Эстелль взяла чашку Сомика со стола и поставила в раковину.
— Ты лучше собирайся давай — тебе играть пора.
ДВЕНАДЦАТЬ
Молли
Чтобы отвлечься от дракона по соседству, Молли облачилась в треники и решила прибраться в трейлере. Хватило ее лишь на то, чтобы рассортировать по трем черным пластиковым мешкам остатки мусорного провианта. Она совсем было решилась собрать пылесосом с ковра коллекцию мокричных трупиков, но допустила ошибку — жидкостью для мойки окон протерла телевизор. Видик воспроизводил «Чужеземную Сталь: Месть Кендры», и когда капельки из пульверизатора достигли экрана, светящиеся точки увеличились в размерах, и вся картинка стала напоминать произведение импрессионистов — какой-нибудь «Воскресный полдень на острове Больших Малюток-Воительниц» Сера.

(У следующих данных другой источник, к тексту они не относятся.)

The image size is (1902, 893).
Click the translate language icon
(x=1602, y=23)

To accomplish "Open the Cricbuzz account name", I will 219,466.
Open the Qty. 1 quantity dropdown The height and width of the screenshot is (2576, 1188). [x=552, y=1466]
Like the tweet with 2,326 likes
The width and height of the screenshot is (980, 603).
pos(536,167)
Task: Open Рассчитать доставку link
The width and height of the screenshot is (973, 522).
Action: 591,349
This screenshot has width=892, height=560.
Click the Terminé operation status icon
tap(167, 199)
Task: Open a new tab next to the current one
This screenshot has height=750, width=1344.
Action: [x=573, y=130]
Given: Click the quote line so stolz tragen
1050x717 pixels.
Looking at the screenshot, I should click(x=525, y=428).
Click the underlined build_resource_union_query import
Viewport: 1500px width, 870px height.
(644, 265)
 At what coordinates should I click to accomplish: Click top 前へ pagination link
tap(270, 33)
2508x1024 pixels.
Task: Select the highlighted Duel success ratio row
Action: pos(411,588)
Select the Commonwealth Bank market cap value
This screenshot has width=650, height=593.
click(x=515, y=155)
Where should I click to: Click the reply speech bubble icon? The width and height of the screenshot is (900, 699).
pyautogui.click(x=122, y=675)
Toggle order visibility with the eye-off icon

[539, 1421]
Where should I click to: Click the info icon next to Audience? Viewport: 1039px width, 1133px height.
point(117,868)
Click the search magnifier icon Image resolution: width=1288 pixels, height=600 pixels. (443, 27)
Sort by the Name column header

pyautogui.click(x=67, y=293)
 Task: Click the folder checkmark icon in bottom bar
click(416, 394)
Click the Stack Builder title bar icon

Молли затормозила дармовую сцену в душе. (В первых пяти минутах всех ее фильмов обязательно присутствовала сцена в душе — несмотря на то, что Кендра жила на планете, почти совершенно лишенной воды. Чтобы покончить с несуразицей, одному молодому режиссеру пришла в голову блестящая мысль — в сцене под душем использовать «антирадиоактивную пену», и пять часов на Молли из-за камеры дули из пылесоса обмылками взбитого стирального порошка. В конце концов, весь остальной фильм ей пришлось доигрывать в бедуинском бурнусе — такая сыпь выступила у нее по всему телу.)
— Художественный фильм, — говорила Молли, сидя на полу перед телевизором и в пятидесятый раз опрыскивая экран из пульверизатора. — В те дни я могла бы стать парижской фотомоделью.
— Фиг бы что у тебя вышло, — возразил закадровый голос. Он по-прежнему тусовался где-то рядом. — Слишком костлявая.